U.S. Must Follow Through on NSF Funding or Risk Falling Behind Competitors, Says Former CRA Board Chair
The following was originally posted by Brian Mosley in the CRA Policy Blog.
In an opinion piece published in The Hill, Dan Reed, former CRA Board Chair and current National Science Board Chair, and Darío Gil, a member of the National Science Board and senior vice president and Director of IBM Research, say that Congress must follow through on fully funding NSF or risk dooming the CHIPS and Science Act.
As regular readers will recall, in July, Congress passed, and President Biden quickly signed into law, the CHIPS and Science Act. In that law, Congress authorized NSF’s budget to double in five years; within that increase, the Research & Related Activities (RRA) account and the Directorate for STEM Education (EDU) would double and triple, respectively. The law also codified the new Directorate for Technology, Innovation, and Partnership (TIP) as a part of RRA and authorized it to be a $4.1 billion account within RRA. These actions were meant to expand NSF’s mission and position the agency as the nation’s lead science agency for innovation and to maintain the country’s competitiveness in new research fields and technology.

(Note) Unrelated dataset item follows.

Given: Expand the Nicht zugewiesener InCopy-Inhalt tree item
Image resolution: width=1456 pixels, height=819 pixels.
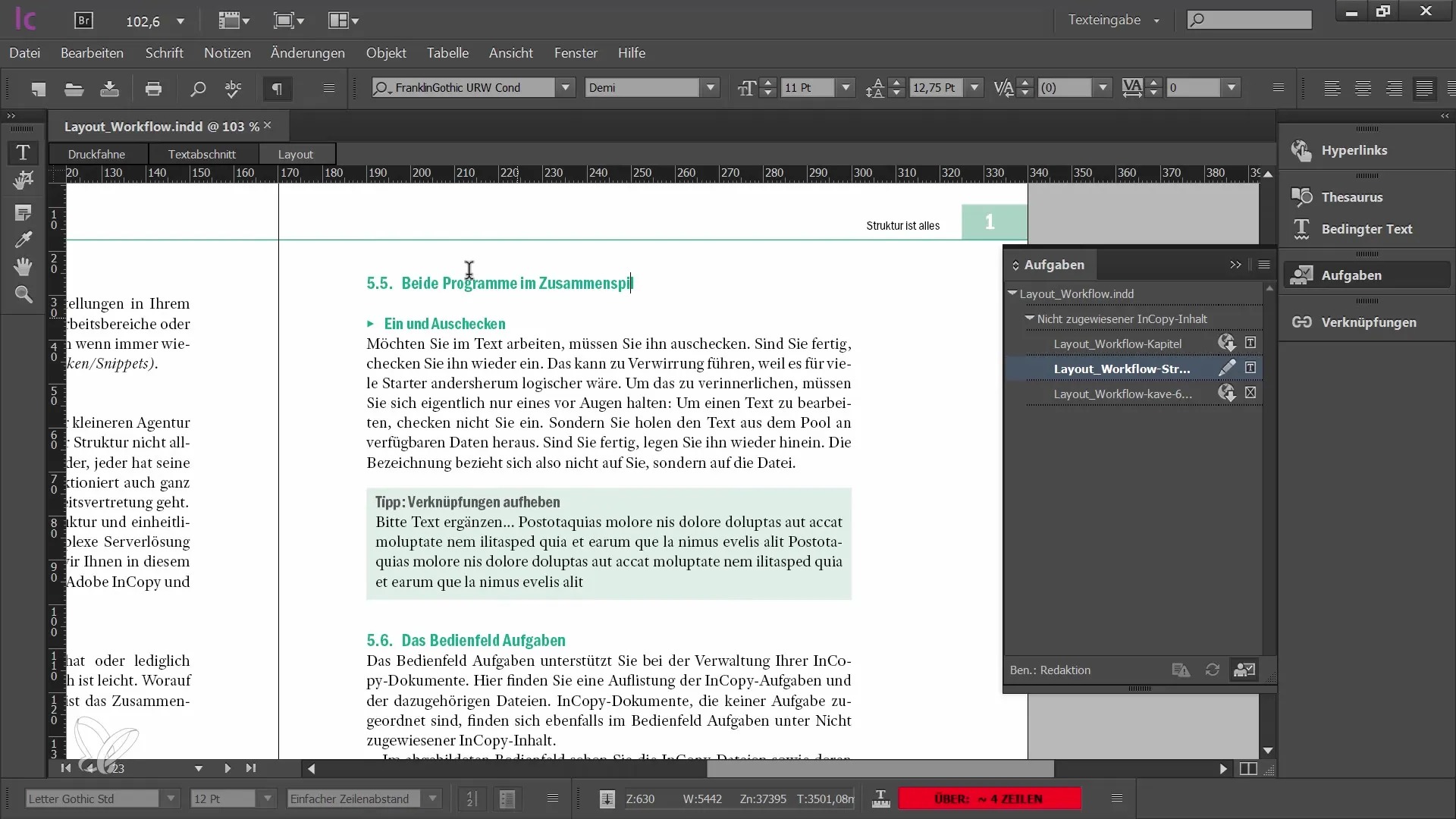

The issue is this law only authorized these budgets numbers; they did not appropriate the funds. Put another way, the CHIPS and Science Act set Federal policy that NSF should be funded at these levels. But Congress would still need to appropriate the funds in the annual Federal budget process. Hence Reed and Gil’s opinion piece, insisting that Congress must follow through on these funding goals in order to reap the full benefits of the law.
In their piece, Reed and Gil make the case that this is not just about research funding, but also about training a STEM workforce for the future. “NSF is America’s STEM talent agency; it is poised to develop the STEM workforce at all educational levels to help meet expected shortfalls in talent, including 600,000 cybersecurity jobs, 1.1 million jobs in the bioeconomy, and 3 million additional AI workers.” They also point out several recent examples of how underfunding NSF has led to leaving quality research on the table, and how doing that negatively impacts parts of the country.
Ultimately, this is about the economic and national security health of the country. As Reed and Gil say, “an underfunded NSF holds the nation back. When the U.S. underinvests in discoveries, talent, and translation, we erode America’s ability to invent the future and risk both our economic competitiveness and national security.”